Exercise: Once you find the line with "The height and width of the screenshot is (800, 1512)." in the data that follows, repeat it and every line after it exactly, through the line with "The width and height of the screenshot is (958, 521).".
+++
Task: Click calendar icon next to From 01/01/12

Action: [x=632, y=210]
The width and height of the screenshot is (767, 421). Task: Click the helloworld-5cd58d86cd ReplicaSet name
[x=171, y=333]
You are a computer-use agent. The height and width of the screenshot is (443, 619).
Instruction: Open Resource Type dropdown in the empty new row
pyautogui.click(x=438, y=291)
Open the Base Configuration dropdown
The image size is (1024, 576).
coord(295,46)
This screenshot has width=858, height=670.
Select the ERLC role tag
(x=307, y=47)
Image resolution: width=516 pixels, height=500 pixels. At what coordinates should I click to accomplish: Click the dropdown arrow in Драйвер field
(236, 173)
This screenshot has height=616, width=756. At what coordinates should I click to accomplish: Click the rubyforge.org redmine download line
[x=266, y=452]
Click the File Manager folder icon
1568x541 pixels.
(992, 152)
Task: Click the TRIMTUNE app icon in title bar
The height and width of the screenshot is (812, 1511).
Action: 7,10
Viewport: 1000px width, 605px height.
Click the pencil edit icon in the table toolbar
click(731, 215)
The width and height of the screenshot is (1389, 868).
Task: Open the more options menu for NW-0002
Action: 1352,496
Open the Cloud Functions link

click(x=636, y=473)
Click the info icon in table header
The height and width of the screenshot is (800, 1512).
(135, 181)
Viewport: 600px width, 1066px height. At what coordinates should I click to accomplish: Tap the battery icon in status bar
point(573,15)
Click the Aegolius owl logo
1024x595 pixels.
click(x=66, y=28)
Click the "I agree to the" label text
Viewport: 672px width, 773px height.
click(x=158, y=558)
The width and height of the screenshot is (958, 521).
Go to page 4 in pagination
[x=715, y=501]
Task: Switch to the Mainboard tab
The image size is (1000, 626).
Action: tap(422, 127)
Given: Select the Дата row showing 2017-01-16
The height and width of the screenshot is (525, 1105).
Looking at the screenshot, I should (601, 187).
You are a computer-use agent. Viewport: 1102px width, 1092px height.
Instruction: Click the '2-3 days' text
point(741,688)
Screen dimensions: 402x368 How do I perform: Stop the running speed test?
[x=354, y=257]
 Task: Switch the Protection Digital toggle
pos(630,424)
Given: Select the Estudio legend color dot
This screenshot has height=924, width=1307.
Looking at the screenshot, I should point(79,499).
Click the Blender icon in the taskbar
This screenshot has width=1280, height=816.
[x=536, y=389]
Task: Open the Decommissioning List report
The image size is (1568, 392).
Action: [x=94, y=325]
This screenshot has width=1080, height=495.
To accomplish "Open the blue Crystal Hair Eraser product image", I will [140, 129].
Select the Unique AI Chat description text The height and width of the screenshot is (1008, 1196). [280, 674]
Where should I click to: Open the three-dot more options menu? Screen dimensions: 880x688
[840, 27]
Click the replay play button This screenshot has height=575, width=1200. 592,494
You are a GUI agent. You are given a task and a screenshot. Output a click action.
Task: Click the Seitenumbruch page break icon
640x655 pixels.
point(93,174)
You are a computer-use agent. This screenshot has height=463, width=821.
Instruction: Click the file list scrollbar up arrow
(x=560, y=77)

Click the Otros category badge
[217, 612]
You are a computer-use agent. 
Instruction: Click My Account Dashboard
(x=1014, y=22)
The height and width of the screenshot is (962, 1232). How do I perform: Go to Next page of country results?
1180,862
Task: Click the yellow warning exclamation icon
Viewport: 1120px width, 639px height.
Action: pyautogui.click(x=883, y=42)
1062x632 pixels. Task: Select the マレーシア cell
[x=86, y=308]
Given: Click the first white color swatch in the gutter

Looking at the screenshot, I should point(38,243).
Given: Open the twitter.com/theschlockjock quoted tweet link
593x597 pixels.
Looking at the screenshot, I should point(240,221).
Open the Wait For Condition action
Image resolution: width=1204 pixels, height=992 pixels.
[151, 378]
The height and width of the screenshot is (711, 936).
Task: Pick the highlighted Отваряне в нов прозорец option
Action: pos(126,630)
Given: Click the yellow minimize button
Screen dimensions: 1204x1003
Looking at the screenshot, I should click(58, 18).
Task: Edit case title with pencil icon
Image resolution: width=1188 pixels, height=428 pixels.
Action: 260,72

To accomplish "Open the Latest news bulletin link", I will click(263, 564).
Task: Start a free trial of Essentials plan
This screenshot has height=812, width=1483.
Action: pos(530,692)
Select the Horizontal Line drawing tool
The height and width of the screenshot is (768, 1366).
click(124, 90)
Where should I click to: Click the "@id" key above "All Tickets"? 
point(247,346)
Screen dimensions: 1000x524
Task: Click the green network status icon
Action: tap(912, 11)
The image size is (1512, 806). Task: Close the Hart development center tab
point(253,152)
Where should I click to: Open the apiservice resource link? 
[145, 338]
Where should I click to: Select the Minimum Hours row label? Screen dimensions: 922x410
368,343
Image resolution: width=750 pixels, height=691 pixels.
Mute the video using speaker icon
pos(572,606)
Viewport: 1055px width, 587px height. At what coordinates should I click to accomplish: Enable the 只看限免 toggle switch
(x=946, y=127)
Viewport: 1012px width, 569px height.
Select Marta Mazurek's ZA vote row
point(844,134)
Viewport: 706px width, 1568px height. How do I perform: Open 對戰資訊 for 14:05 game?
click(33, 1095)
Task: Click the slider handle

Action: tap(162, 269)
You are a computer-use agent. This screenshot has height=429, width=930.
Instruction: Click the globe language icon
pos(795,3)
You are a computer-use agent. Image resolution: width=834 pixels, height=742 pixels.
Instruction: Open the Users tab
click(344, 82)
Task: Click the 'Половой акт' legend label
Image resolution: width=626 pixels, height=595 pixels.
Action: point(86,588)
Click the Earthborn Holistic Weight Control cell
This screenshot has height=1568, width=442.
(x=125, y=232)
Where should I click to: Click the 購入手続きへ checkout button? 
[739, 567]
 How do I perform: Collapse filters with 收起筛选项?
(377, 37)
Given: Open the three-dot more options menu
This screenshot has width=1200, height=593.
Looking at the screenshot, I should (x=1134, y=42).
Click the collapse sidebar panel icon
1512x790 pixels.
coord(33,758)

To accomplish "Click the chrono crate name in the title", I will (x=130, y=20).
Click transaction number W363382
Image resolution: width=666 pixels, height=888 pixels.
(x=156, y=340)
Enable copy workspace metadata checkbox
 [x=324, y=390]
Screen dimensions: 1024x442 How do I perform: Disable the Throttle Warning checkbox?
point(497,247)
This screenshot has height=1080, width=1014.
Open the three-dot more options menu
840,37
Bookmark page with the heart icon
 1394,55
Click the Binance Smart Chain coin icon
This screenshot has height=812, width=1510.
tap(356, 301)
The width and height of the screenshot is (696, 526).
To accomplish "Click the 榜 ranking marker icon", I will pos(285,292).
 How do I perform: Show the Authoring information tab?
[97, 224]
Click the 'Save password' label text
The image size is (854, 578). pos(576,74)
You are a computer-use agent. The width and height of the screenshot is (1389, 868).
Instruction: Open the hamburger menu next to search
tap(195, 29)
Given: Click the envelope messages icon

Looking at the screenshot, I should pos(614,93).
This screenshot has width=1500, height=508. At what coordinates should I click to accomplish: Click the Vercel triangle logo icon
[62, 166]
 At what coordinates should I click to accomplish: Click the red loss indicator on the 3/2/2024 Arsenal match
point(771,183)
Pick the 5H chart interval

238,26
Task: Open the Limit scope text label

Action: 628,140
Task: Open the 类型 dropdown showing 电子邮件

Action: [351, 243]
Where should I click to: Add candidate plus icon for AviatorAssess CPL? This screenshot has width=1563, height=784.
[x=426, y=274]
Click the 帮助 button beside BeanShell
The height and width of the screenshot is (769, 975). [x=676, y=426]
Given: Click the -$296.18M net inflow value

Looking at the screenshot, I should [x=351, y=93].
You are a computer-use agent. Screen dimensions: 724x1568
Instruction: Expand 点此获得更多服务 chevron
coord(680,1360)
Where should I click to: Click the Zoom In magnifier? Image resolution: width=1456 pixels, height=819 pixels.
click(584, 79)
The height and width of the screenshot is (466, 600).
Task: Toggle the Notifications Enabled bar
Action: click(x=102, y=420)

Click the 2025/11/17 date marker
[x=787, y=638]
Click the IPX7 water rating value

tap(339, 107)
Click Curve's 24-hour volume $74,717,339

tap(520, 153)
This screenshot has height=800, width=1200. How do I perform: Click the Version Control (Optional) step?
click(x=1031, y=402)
+++
Finished exercise:
The height and width of the screenshot is (800, 1512).
(135, 181)
Viewport: 600px width, 1066px height. At what coordinates should I click to accomplish: Tap the battery icon in status bar
point(573,15)
Click the Aegolius owl logo
1024x595 pixels.
click(x=66, y=28)
Click the "I agree to the" label text
Viewport: 672px width, 773px height.
click(x=158, y=558)
The width and height of the screenshot is (958, 521).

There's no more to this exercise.